Touching the Void

This documentary by Kevin MacDonald told the story of Joe Simpson and Simon Yates climb up the previously unscaled Siula Grande in the Peruvian Andes in 1985. Their story, which has became part of mountain climbing lore, was told through personal interviews with them both and re-enactments were used throughout. The orchestral soundtrack consisting of mostly original tracks and a couple of well known pieces helps create an atmosphere and it really fits in with creating the tension and triumph that happens throughout the story.

The friends had managed to scale up the peak without an issue, it was in fact the climbing down which served to be a problem. Simpson fell and broke his leg, leaving Yates to carry him on a rope down the mountain. They then become stuck as Simpson dropped the clip needed for adjusting the rope and ended up hanging off the edge of a ledge while Yates held the weight. Later Yates had noticed the snow was slowly sliding away because of the weight he was carrying and had to make the difficult choice of cutting the rope which sent Simpson crashing into a caved area. Somehow surviving he spent the next few days making his way out and to the base camp where he was united with his friend who had assumed the worst.

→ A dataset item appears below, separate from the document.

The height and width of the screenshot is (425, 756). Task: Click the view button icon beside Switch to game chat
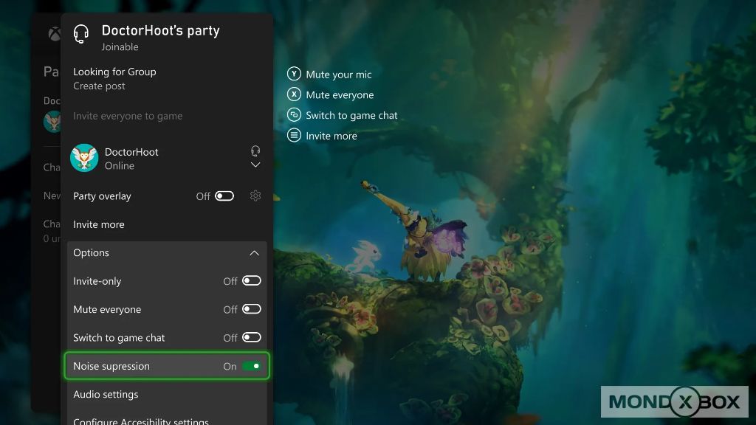[x=295, y=115]
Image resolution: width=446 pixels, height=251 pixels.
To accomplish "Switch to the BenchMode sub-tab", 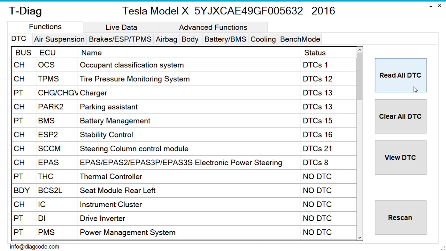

In comparison to the King of Kong documentary, this one was produced a lot better, as it was professionally done by Film4. There were some amazing sweeping shots of the mountains as cutaways and the soundtrack fit the subject matter. They even included the Boney M song that Joe Simpson kept hearing in his delirious state. The interviews were well shot and the re-enactments worked well to help tell the story better than just Simpson, Yates and the man who looked after the base camp talking to the camera. I find it hard to find any negatives with the production as a whole as it was edited well, the soundtrack fitted the story, the shots were good and the re-enactment fit in as a narrative.